Even if the PS wants to convince us that “its racism problem is over,” think twice because it is far from over. With or without Hirvisaari, the PS continues to be an anti-immigration and especially anti-Islam party that aims to keep Finland white at all costs.
You don’t have to look too far in the PS to find the likes of Jussi Halla-aho, Olli Immonen, Juho Eerola, Vesa-Matti Saarakkala, Riikka Slunga-Poutsalo and a long list of others to understand that the party’s racism problem is still a festering issue.
The expulsion of one far-right anti-immigration hothead like Hirvisaari is not enough. We need leadership and a shift in attitudes and values that will help Finland steer a new course on the intolerance front.
The second important piece of news this week was by Interior Minister Räsänen, who is no friend of gays, immigrants and immigration. She did, however, speak in a positive manner of the important role that Finland’s immigrants should be allowed play in this country’s development in this century.
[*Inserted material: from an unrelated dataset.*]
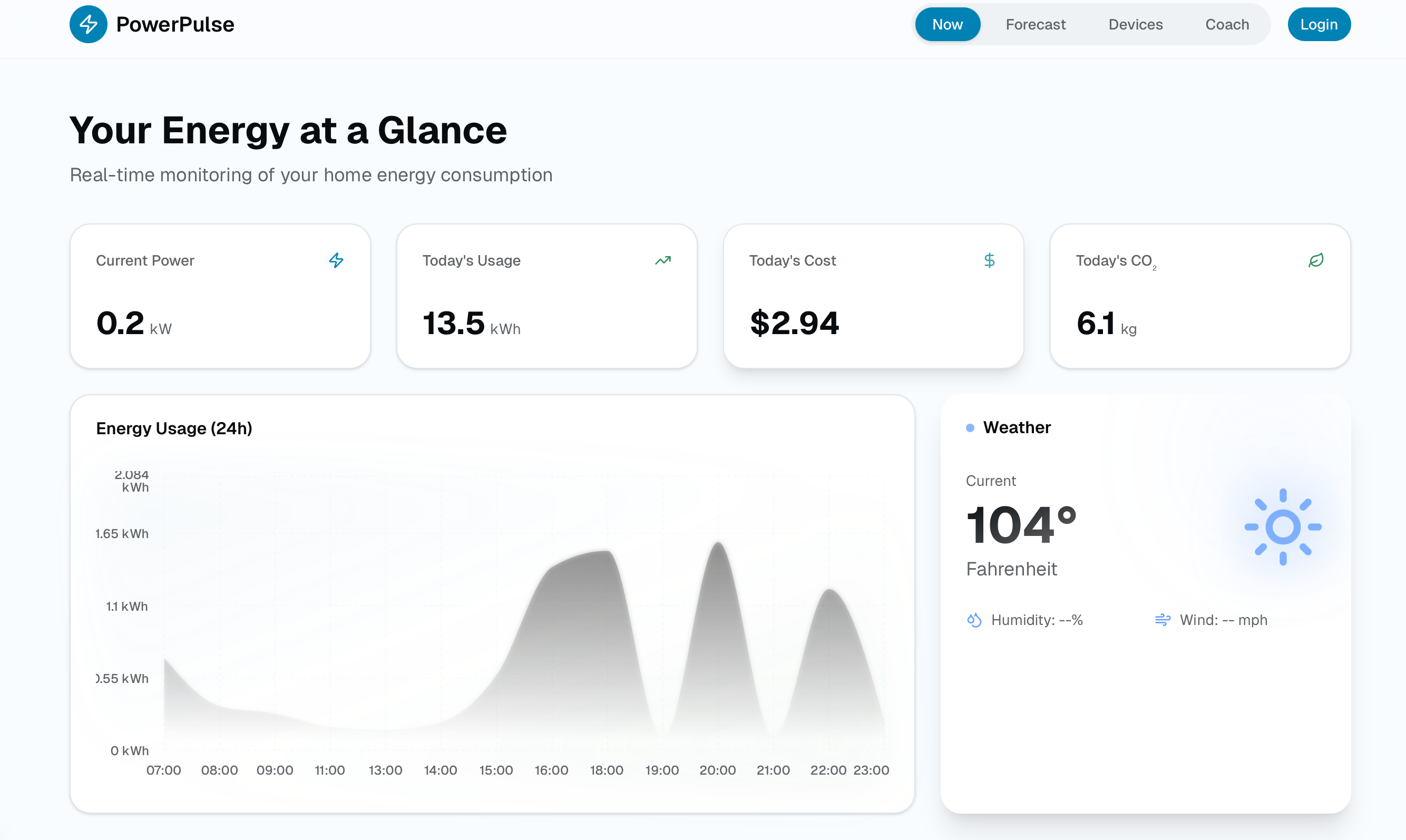Click the blue dot beside Weather heading
This screenshot has height=840, width=1406.
click(x=970, y=428)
The main point Räsänen made was that immigrants bring more money than take from society. Contrary to what politicians like Hirvisaari say, immigrants foster economic growth.
”Taking advantage of the skills of immigrants is vital to Finland’s well being,” she was quoted as saying on Verkkouutiset. ”Those that come [to Finland] from elsewhere should be seen as involved and active participants [in society]…”
If immigration is an important pillar of economic growth for many countries, why do some still believe that it is an economic and social burden? Why does the interior ministry have to tell us something so obvious, that immigration fosters economic growth?
The answer is simple: Because the debate on immigration, immigrants and our ever-growing cultural diversity has been hijacked by the likes of politicians like Hirvisaari and others thanks to our silence. We are still taught at schools and at home that foreigners are a threat and should be eyed with suspicion.
Taking into account our aging population and the social and economic deterioration we face as a nation in this century if we persist to believe our urban tales about immigrants, it would be suicidal today not to challenge intolerance, prejudice and racism in Finland.